=== QUOTED PASSAGE ===

Biopolymer sequencing refers to the determination of the order of nucleotide bases—adenine, guanine, cytosine, and thymine—in a biomolecule, e.g., a DNA or RNA molecule, or portion thereof. Biomolecule sequencing has numerous applications, for example, in diagnostics, biotechnology, forensic biology, and drug development. Various techniques have been developed for biopolymer sequencing.
Sequencing by Hybridization (SBH) is a method for biomolecule sequencing in which a set of single stranded fragments or probes (generally, all possible 4k, oligonucleotides of length k) are attached to a substrate or hybridization array. The array is exposed to a solution of single-stranded fragments of DNA. Hybridization between the probes and the DNA reveals the spectrum of the DNA, i.e., the set of all k-mers that occur at least once in the sequence. Determining a sequence using SBH involves finding an Eulerian path (a path that traverses all edges) of a graph representing the spectrum of detected k-mers. Convergence on a single solution occurs when only one sequence for the k-mers is consistent with the spectrum. Ambiguous sequencing occurs when more than one sequence for the hybridized k-mers is consistent with the spectrum. Current SBH techniques are limited because any sufficiently dense graph with one solution has multiple, equally well-supported solutions.
Hybridization Assisted Nanopore Sequencing (HANS) is a method for sequencing genomic lengths of DNA and other biomolecules, involving the use of one or more nanopores, or alternatively, nanochannels, micropores, or microchannels. HANS involves hybridizing long fragments of the unknown target with short probes of known sequence. The method relies on detecting the position of hybridization of the probes on specific portions of the biomolecule (e.g., DNA) to be sequenced or characterized. The probes bind to the target DNA wherever they find their complementary sequence. The distance between these binding events is determined by translocating the target fragments through a nanopore (or nanochannel, micropore, or microchannel). By reading the current or voltage across the nanopore, it is possible to distinguish the unlabeled backbone of the target DNA from the points on the backbone that are binding sites for probes. Since DNA translocates at an approximately constant velocity, a time course of such current or voltage measurements provides a measurement of the relative distance between probe binding sites on the target DNA.

=== EXTRACTED DATA ===

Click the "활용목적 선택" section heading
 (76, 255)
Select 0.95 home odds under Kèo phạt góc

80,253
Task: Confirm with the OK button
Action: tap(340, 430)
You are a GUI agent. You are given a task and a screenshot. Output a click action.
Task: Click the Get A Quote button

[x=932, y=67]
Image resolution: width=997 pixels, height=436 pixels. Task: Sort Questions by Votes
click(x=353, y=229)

===
=== EXTRACTED DATA ===

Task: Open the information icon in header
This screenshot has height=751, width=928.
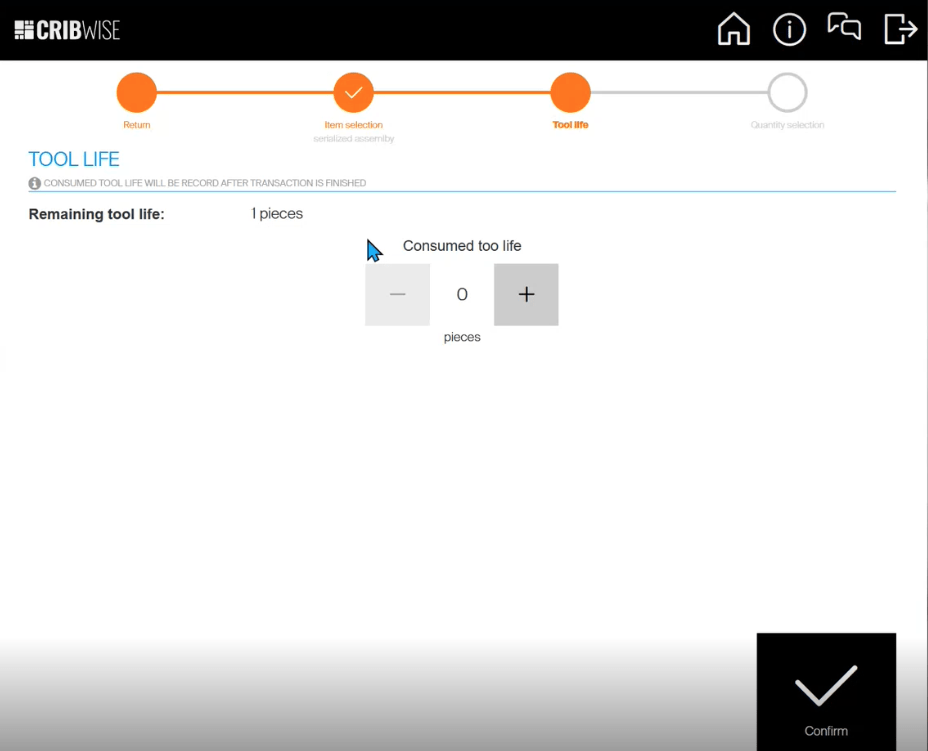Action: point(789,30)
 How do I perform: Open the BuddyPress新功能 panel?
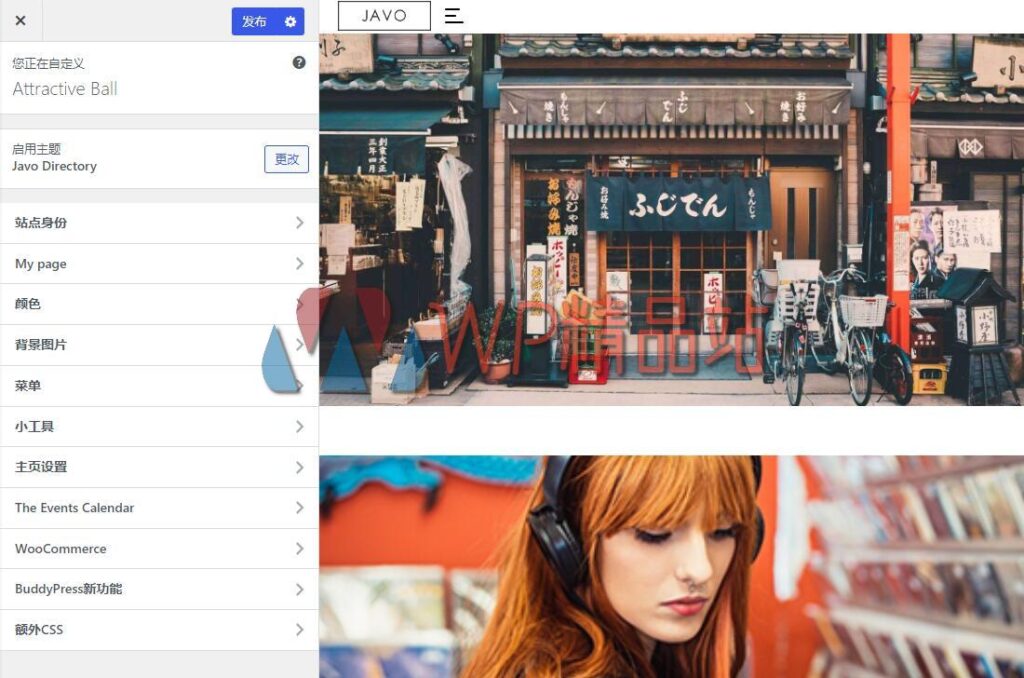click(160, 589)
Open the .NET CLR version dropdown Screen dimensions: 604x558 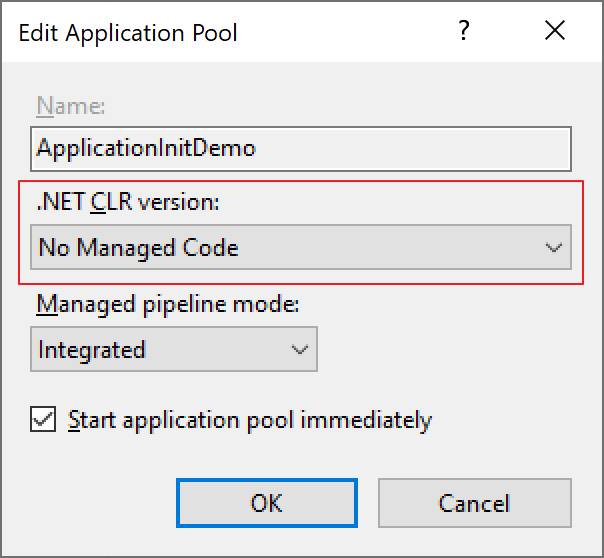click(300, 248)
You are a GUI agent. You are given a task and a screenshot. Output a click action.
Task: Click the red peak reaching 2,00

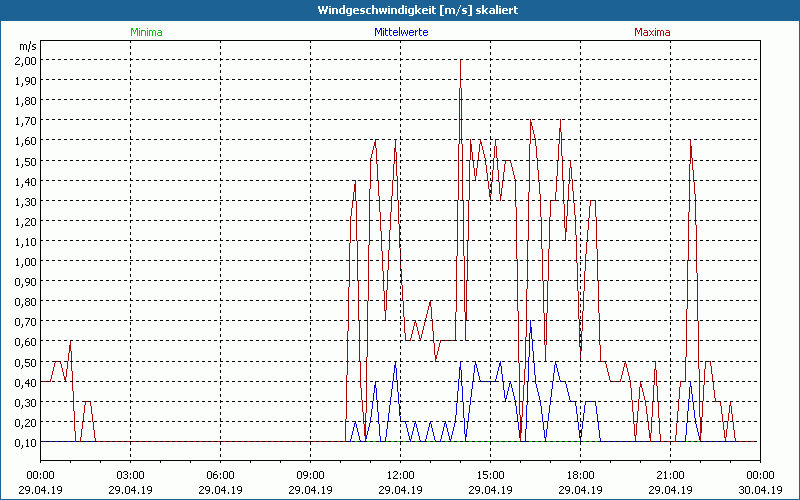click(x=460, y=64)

===

## EXERCISE AIM
Reproduce the part of the passage on biopolymer sequencing between "Biopolymer sequencing refers" and "for biopolymer sequencing.", inclusive. These rows have nothing to do with the passage on biopolymer sequencing.

## ANSWER
Biopolymer sequencing refers to the determination of the order of nucleotide bases—adenine, guanine, cytosine, and thymine—in a biomolecule, e.g., a DNA or RNA molecule, or portion thereof. Biomolecule sequencing has numerous applications, for example, in diagnostics, biotechnology, forensic biology, and drug development. Various techniques have been developed for biopolymer sequencing.